Respecto a los recursos para financiar estas propuestas, centró parte de su discurso en la idea de un “gobierno amigo” que priorice la asignación de recursos para Tarija, es decir, una administración departamental que trabaje de manera coordinada con el nivel central. Como ejemplo, mencionó la construcción de la planta de tratamiento de aguas residuales, que —según afirmó— está siendo financiada íntegramente por el Gobierno nacional.

Entre otras propuestas económicas, planteó también la elaboración de una nueva ley de hidrocarburos que sea más favorable para Tarija y revise el esquema de compensaciones que recibe el departamento por la explotación de recursos naturales.

Desde Nueva Generación Patriótica, Never Antelo apostó por un modelo mixto en salud con el programa “Farmacia Vida”, que propone descentralizar los recursos destinados a medicamentos hacia farmacias privadas para garantizar su acceso gratuito a pacientes del sistema público.

Su estrategia de reactivación económica se centra principalmente en alianzas público-privadas.

Mientras tanto, Freddy Castrillo, de la alianza Autonomía para Bolivia – Súmate, planteó una reforma más profunda en la estructura de financiamiento departamental: que el 50% de los tributos del sistema nacional recaudados en Tarija permanezca en la región y se redistribuya entre alcaldías, universidades y la Gobernación.
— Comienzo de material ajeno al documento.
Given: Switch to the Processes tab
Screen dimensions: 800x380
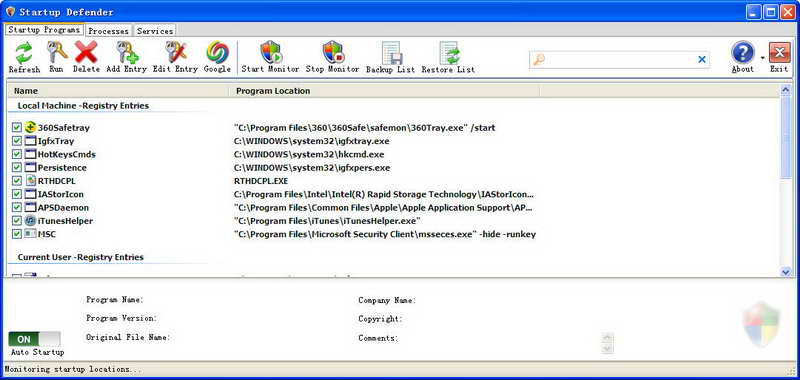Looking at the screenshot, I should tap(108, 31).
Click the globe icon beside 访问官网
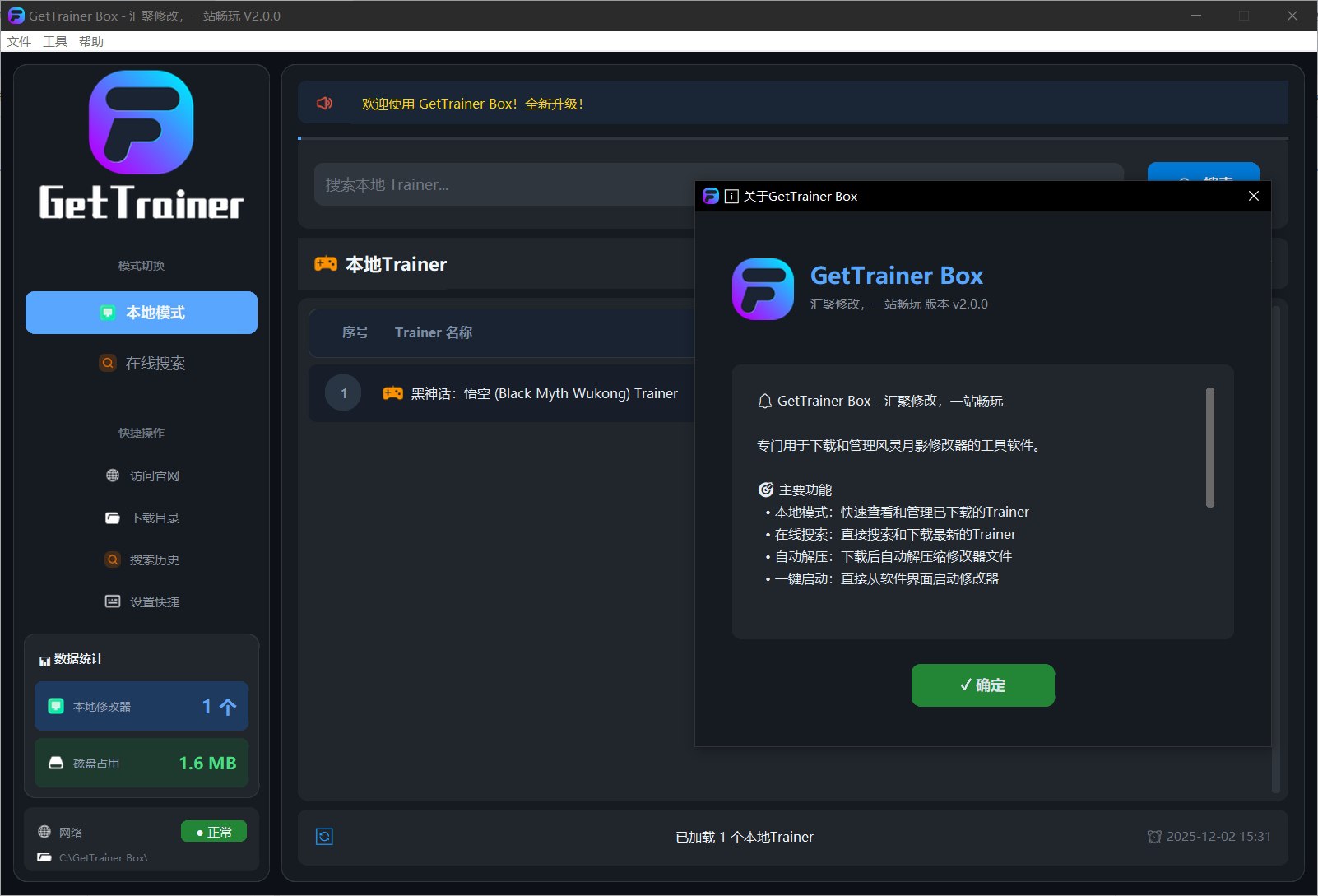1318x896 pixels. pyautogui.click(x=113, y=476)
En salud propuso fortalecer la red hospitalaria departamental, invertir en equipamiento moderno y garantizar la presencia de médicos especialistas en cada provincia, con el fin de evitar los largos traslados de pacientes hacia la capital. En educación planteó fortalecer los institutos técnicos con tecnología, articulándolos con las vocaciones productivas de Tarija, como la agroindustria, el turismo y los servicios.

Por su parte, el candidato del PDC, Richard Rocha, centró su propuesta en la institucionalización de cargos públicos en el sistema de salud mediante exámenes de competencia, además de recortes de gasto en la administración departamental. También planteó trasladar la atención del hospital San Juan de Dios a la infraestructura del hospital Materno Infantil mientras se realizan reparaciones en el primero.
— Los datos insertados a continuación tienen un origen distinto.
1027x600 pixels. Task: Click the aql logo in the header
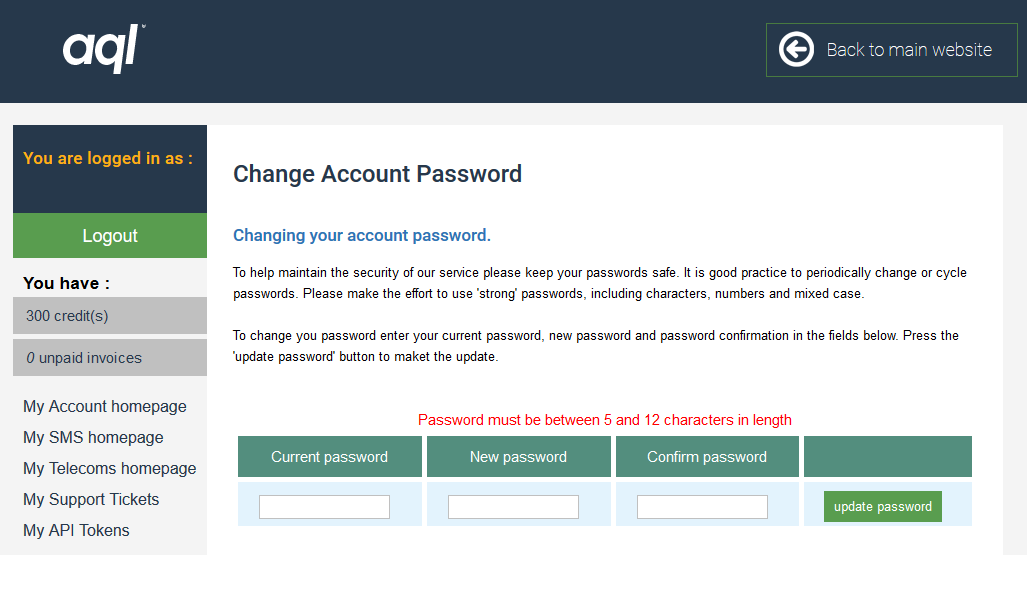104,47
En educación propuso fortalecer los institutos tecnológicos y trabajar en coordinación con las alcaldías. Sin embargo, en el terreno de las promesas sociales afirmó que no entregaría 12 canastas alimentarias, sino 13, sumando una adicional como aguinaldo.

Finalmente, Wilfredo Vicente Luis, de Integridad Seguridad y Autonomía, propuso reducir en un 50% los salarios de funcionarios y asambleístas, además de impulsar un pacto fiscal que permita redistribuir recursos desde el nivel central hacia las regiones.

En un escenario marcado por la caída de los ingresos hidrocarburíferos, una deuda que supera los 3.200 millones de bolivianos y una gobernación con recursos limitados, las propuestas planteadas en el primer eje del debate abren una pregunta inevitable para el electorado: cómo financiar las promesas que hoy dominan el discurso de campaña.

Entre tablets, canastas alimentarias, pactos fiscales, reformas tributarias y promesas de reactivación económica, sumadas al discurso de un “gobierno amigo”, la carrera por la Gobernación de Tarija pone en juego no solo proyectos políticos, sino la credibilidad de quienes prometen gobernar un departamento con poco dinero ante la falta ingresos por los hidrocarburos.